# Pigeon Free to a good home.....Michigan



## jennapigeon (May 15, 2006)

Hi,
I have a pigeon that needs a good home. I have kept him as a personal pet. My husband has been very tolerant but has been sick since this little guy grew his feathers in. I hand raised him. He wears a flight suit at times. He is tame....a little weary of strangers, but will grow to love any human who spends time with him. He is a boy and struts and all that. I found him as a 2-3 day old baby and hand fed him. He has never seen another pigeon. If you are interested please PM me. I am in South Eastern MI. Right now this guy's wings are clip, he had an incident where he got outside so I was not taking any chances. He is my baby.


Blessings,

Jena


----------



## Charis (Feb 11, 2007)

Jena,
I'm sure we can find someone for your baby.
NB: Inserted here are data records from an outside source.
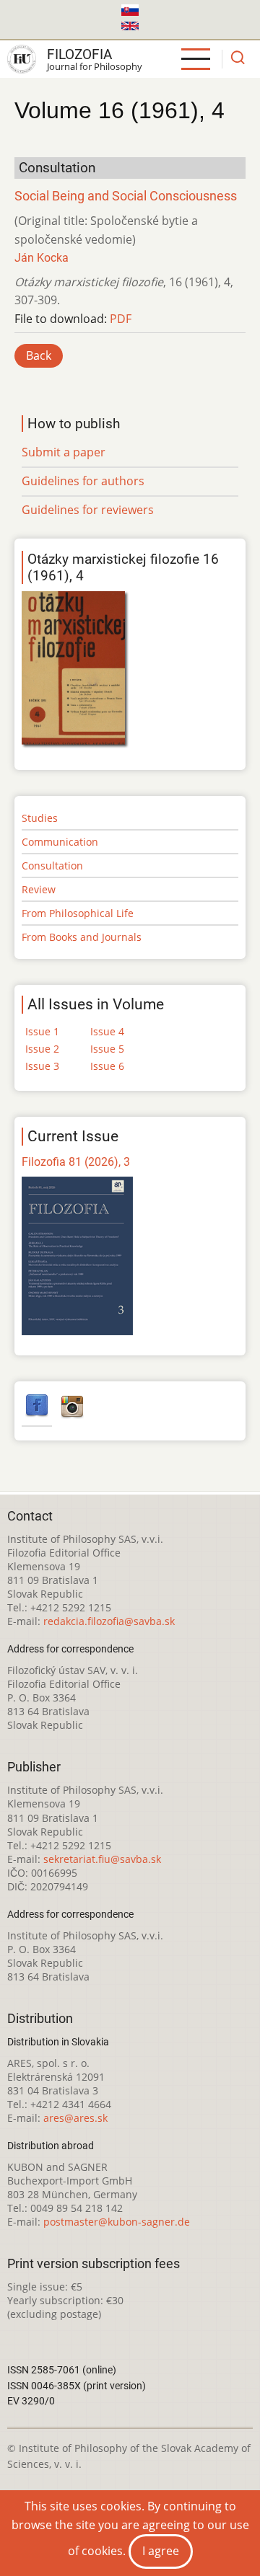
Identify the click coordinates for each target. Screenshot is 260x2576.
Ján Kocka (41, 258)
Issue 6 (107, 1066)
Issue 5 (107, 1048)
I know how dear he is to you and placing him must be heart breaking. In the mean time, try bathing him daily to cut down on the dust. It may help your husband until a home can be found.


----------



## maryjane (Jul 15, 2006)

Hi Jena, and welcome to Pigeon Talk. You're in the right place. I'm sorry you have to give up your pigeon, but I'm sure someone here will be able to give him a wonderful home. Many of us have pet pigeons that live indoors.  Keep checking back.


----------



## TRIPP (Sep 12, 2006)

Do you still have the pigeon for adoption?


----------